Could you copy the listing below word for word, leaving out the pictures?

Exercise inputs:
◆ ◆ ◆ ◆ ◆

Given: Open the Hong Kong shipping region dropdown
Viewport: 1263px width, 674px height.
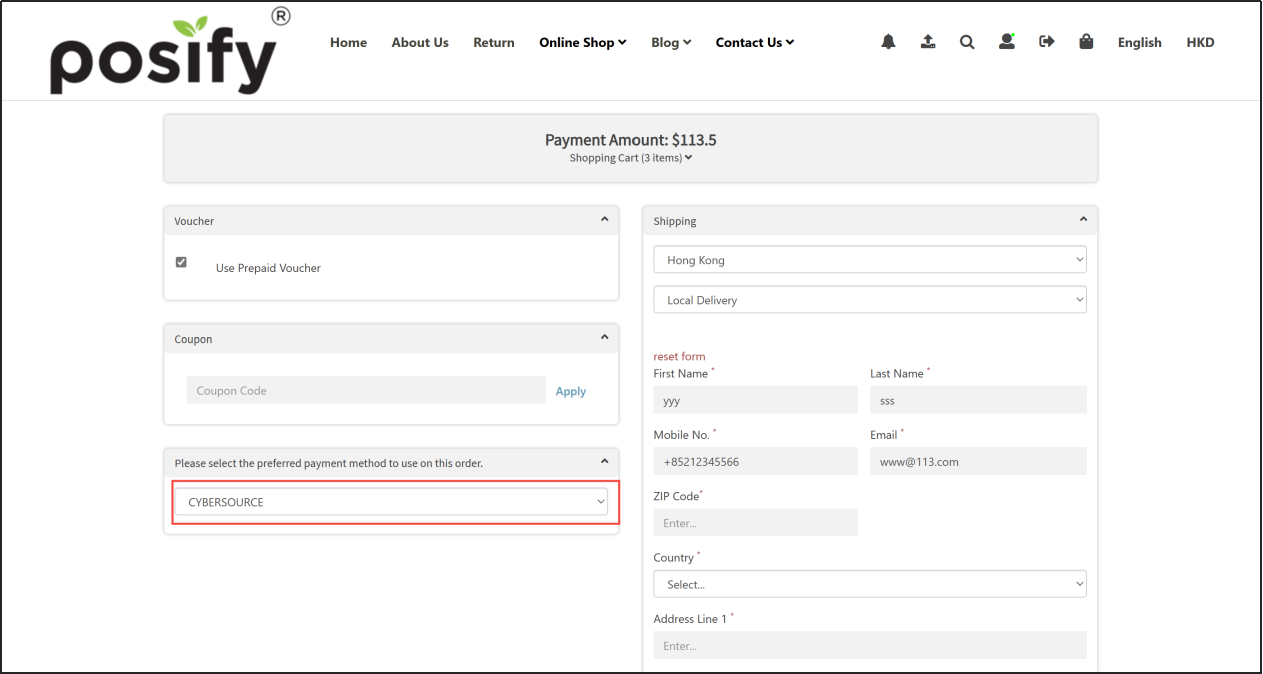Looking at the screenshot, I should click(869, 260).
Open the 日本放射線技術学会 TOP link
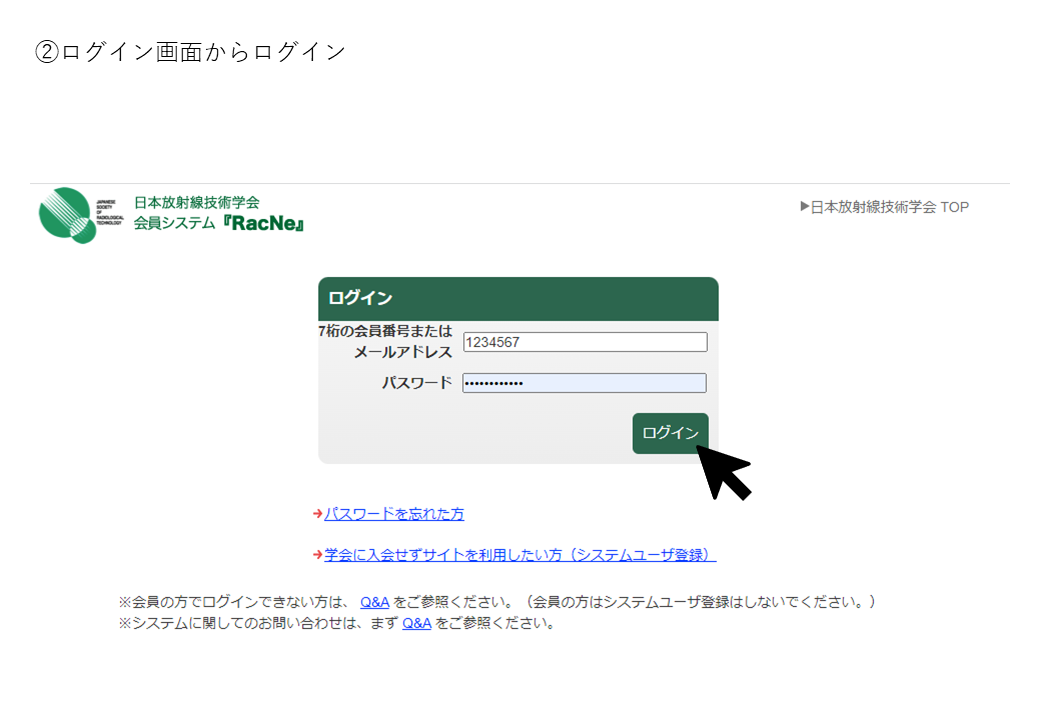Viewport: 1040px width, 720px height. tap(889, 207)
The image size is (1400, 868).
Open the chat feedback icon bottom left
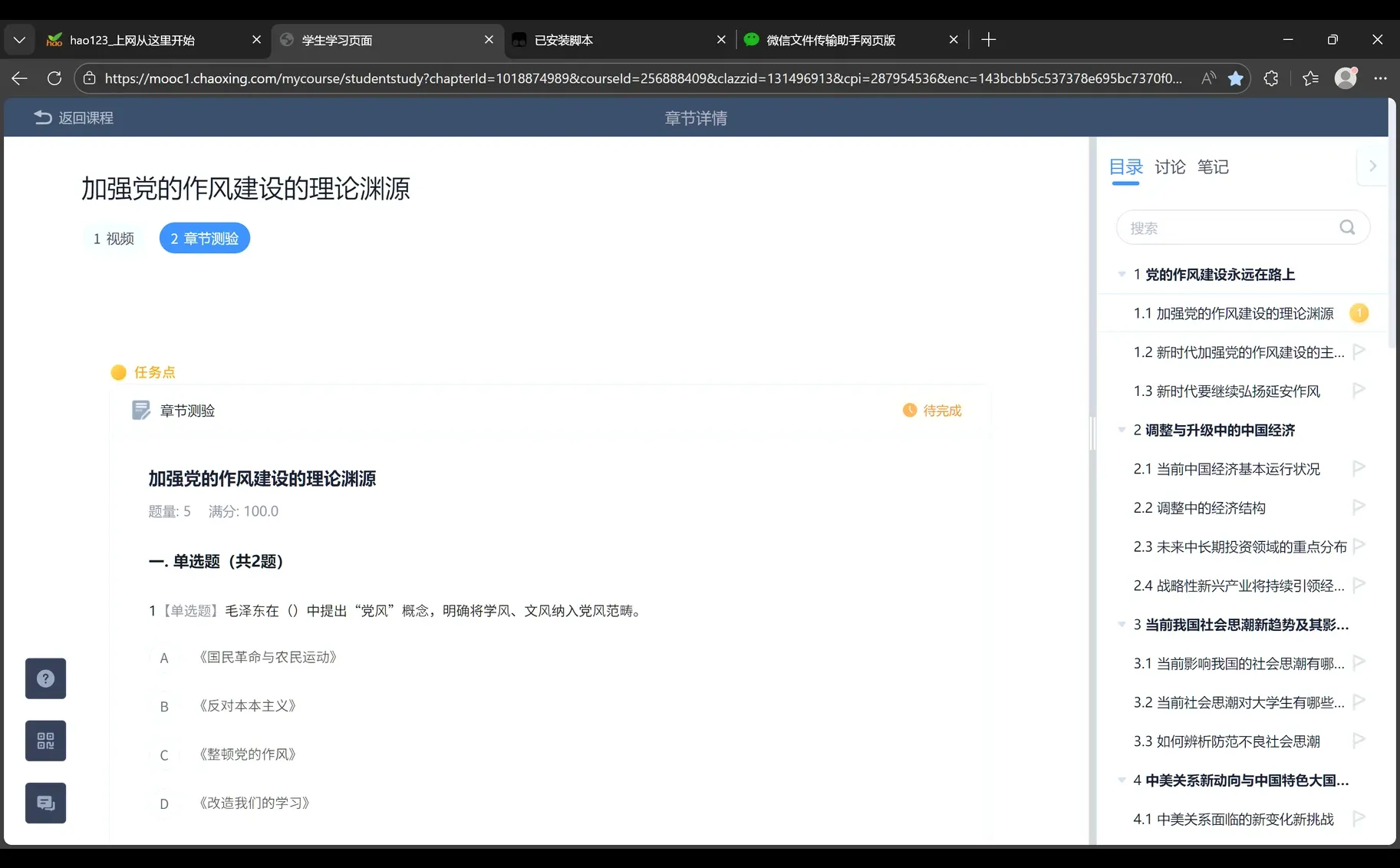click(x=45, y=803)
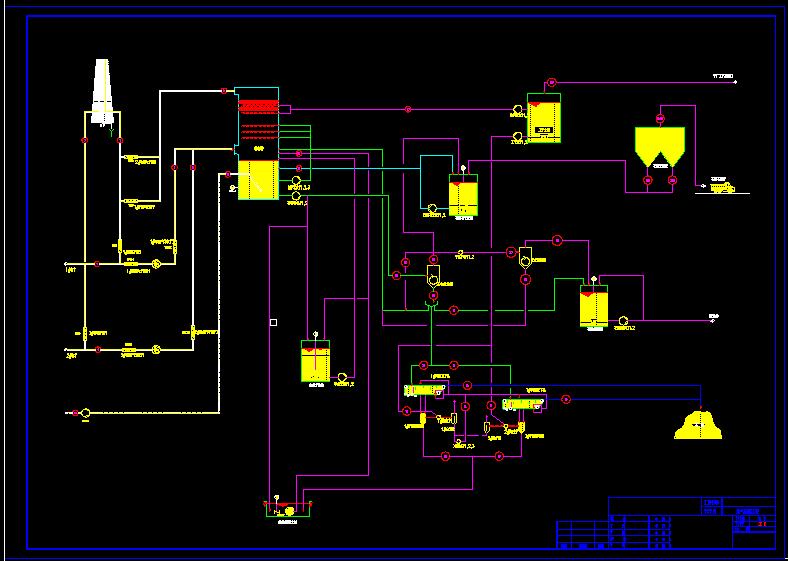Click the yellow absorber tower sump tank

(259, 178)
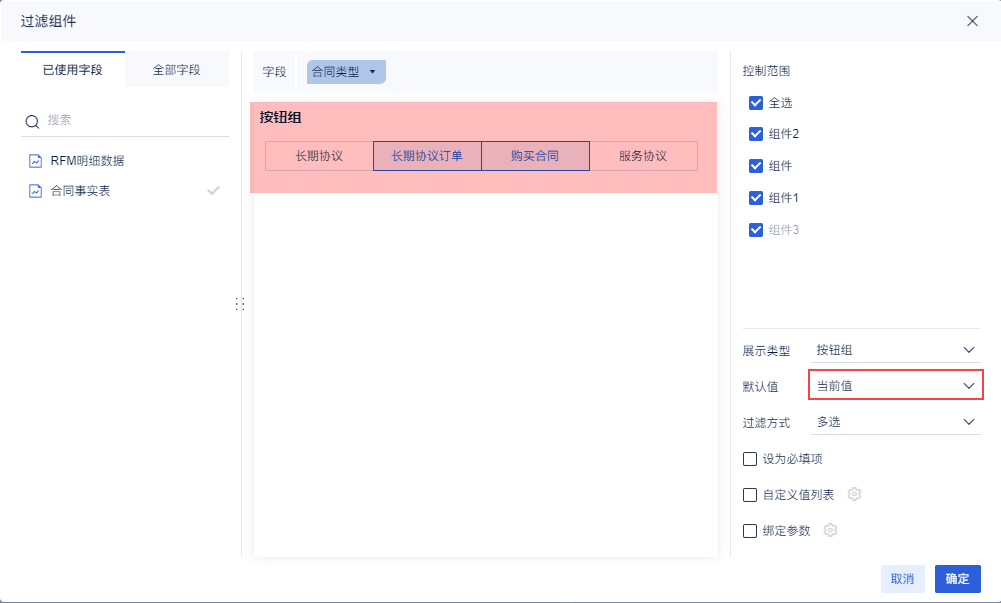Image resolution: width=1001 pixels, height=603 pixels.
Task: Uncheck the 全选 checkbox
Action: tap(756, 103)
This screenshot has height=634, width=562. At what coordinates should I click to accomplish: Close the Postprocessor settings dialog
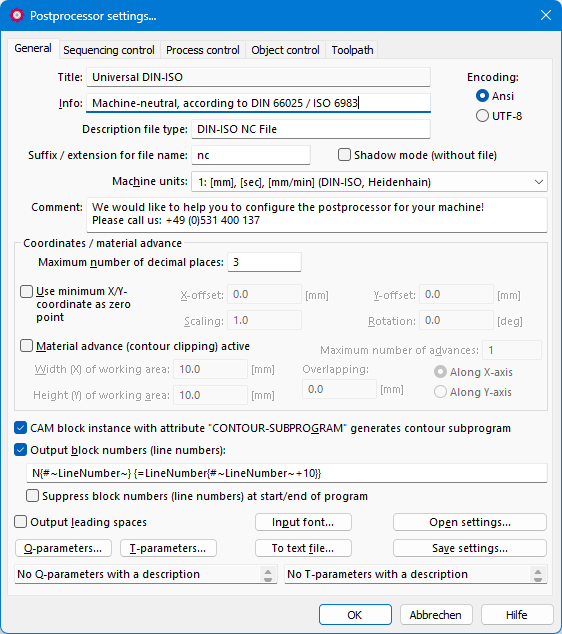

◆ ◆ ◆ ◆ ◆

Solution to this exercise:
Given: Open the Hong Kong shipping region dropdown
Viewport: 1263px width, 674px height.
Looking at the screenshot, I should click(869, 260).
Open the 日本放射線技術学会 TOP link
Viewport: 1040px width, 720px height. tap(889, 207)
The image size is (1400, 868).
Open the chat feedback icon bottom left
click(x=45, y=803)
Click the yellow absorber tower sump tank

(259, 178)
Image resolution: width=1001 pixels, height=603 pixels.
Task: Uncheck the 全选 checkbox
Action: tap(756, 103)
This screenshot has height=634, width=562. At what coordinates should I click to accomplish: Close the Postprocessor settings dialog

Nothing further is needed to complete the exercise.